═══ RECORDS FOR THE TASK ═══

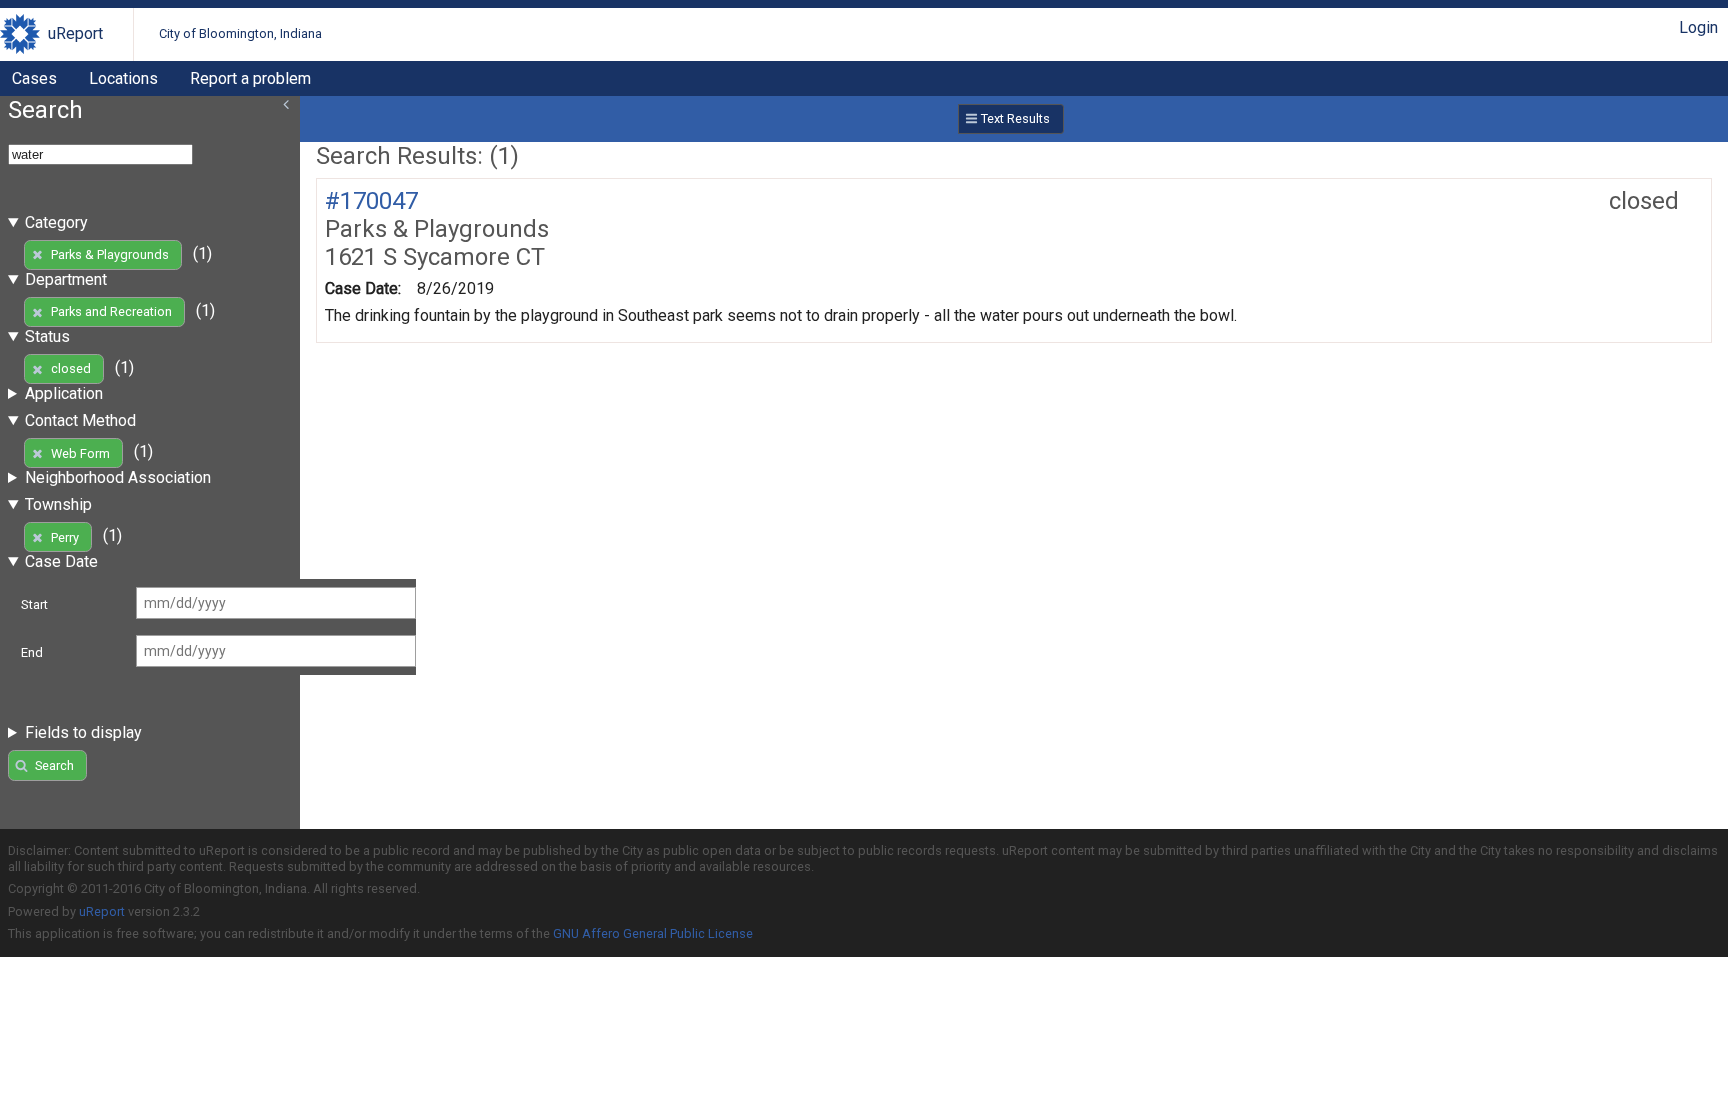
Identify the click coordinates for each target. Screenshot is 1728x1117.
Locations (123, 78)
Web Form (80, 453)
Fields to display (83, 732)
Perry (65, 537)
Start (34, 604)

═══

▶ [WORK TASK]
Each line of the data above needs to be retyped as it is, without any picture.

▶ [WRITTEN RESPONSE]
Identify the click coordinates for each target. Screenshot is 1728x1117.
Locations (123, 78)
Web Form (80, 453)
Fields to display (83, 732)
Perry (65, 537)
Start (34, 604)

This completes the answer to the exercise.